Lab employees see 9/11 through a first responder's eyes

Breanna Bishop, LLNL, (925) 423-9802, bishop33@llnl.gov



Wesley Wong
Photo by Jacqueline McBride/PAO

Wrapped in eerie silence, Wesley Wong huddled with a group of first responders, trapped in total darkness in an alcove in the lobby of the north tower of the World Trade Center. Suddenly, the silence was broken as radios came to life with calls for help from firefighters and officers trapped in the rubble of the south tower. Lab employees heard this story and many others Wednesday as retired Federal Bureau of Investigation Special Agent Wong spoke about his 9/11 personal experience.

With the 10th anniversary of the attacks on the World Trade Center nearing, Deputy Director Tom Gioconda introduced Wong to the crowd and asked for each to remember where they were that day. With those memories at the forefront of the audience's minds, Wong took the stage to share his own recollections of that sunny September day.

Appointed a special agent in 1976, Wong's career was centered at the FBI's New York Office (NYO). Over the years, his responsibilities included investigations of organized crime and Asian gang issues, foreign counter-intelligence matters and oversight of the NYO's information systems, Evidence Response Team, electronic technicians, Scuba Recovery Team and electronic surveillance program. However, Tuesday, Sept. 11, 2001, found Wong taking on a new role -- that of the senior FBI on-scene commander at ground zero.

"This is not a primer on fire and rescue. I'm not here to talk about the FBI, and I'm not here to talk about myself," Wong said to the crowd. "I made a promise -- that if I could do something to keep the memories of those we lost alive, I would do it. That is where this presentation came from." Wong opened his talk with a poignant presentation showing New York City before, during and after the attack. He shared personal stories of his relationships with FBI agents that lost their lives that day, bringing them to life for the crowd. He then began tracing his own experience, beginning with his arrival at the World Trade Center to offer FBI support to what was thought to be a small airplane accident but was quickly revealed, by the impact of a second plane, to be a calculated attack.

Speaking to a visibly moved crowd, Wong shared his memories of being trapped in an alcove of the north tower lobby with a group of firefighters. Just as they started to lose hope of survival, a voice in the darkness led them out. Sadly, as they moved toward that voice, they discovered Father Mychal Judge, who would become the first listed victim of 9/11. Officers carefully carried him out of the tower and into history -- a photograph of that solemn procession would become one of the most iconic images from 9/11.

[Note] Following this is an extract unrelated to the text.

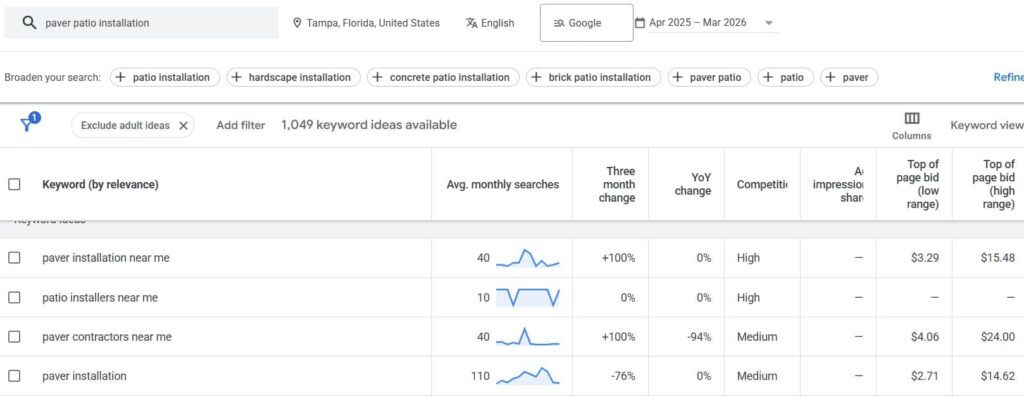
Task: Click the language translate icon
Action: coord(472,23)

As they turned to reenter the building, the mandate came to remove all personnel, shortly followed by the second ominous rumbling of the day. As Wong looked up, he could see the top of the north tower implode. He turned and ran for his life. As the tower fell, "Day turned to night," he said. According to Wong, it wasn't until the next day, when he arrived at ground zero to see an eight-story pile of rubble in the towers' footprints, swarmed with emergency personnel searching for survivors, that emotion overtook him. As he and hundreds of others dealt with the aftermath of the attacks, several months of seven-day workweeks would pass before that emotion caught up with him again.

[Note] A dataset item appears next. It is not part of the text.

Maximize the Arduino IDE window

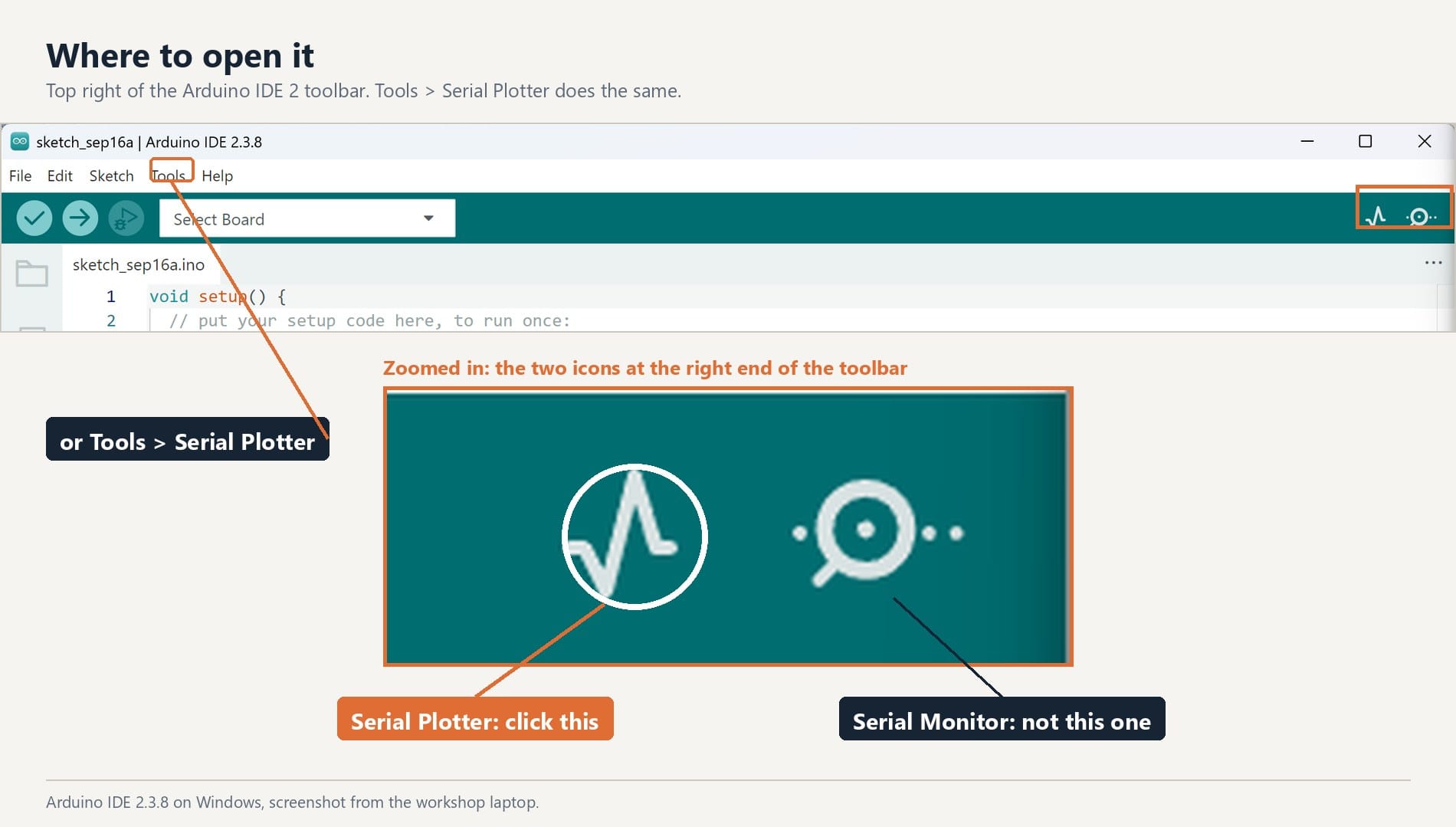pyautogui.click(x=1365, y=141)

Two-thirds of the initial command center that he joined when he arrived that day perished, and he asked himself why he survived when they didn't. Wong knows he will never answer that question, so he honors their memory and the memory of all lost that day with a personal vigil each year on Sept. 11.

Wrapping up the presentation to a standing ovation, Gioconda's remarks echoed what many in the crowd felt. "You were a special agent, but also an agent of change," he told Wong. "And you have changed all of us today."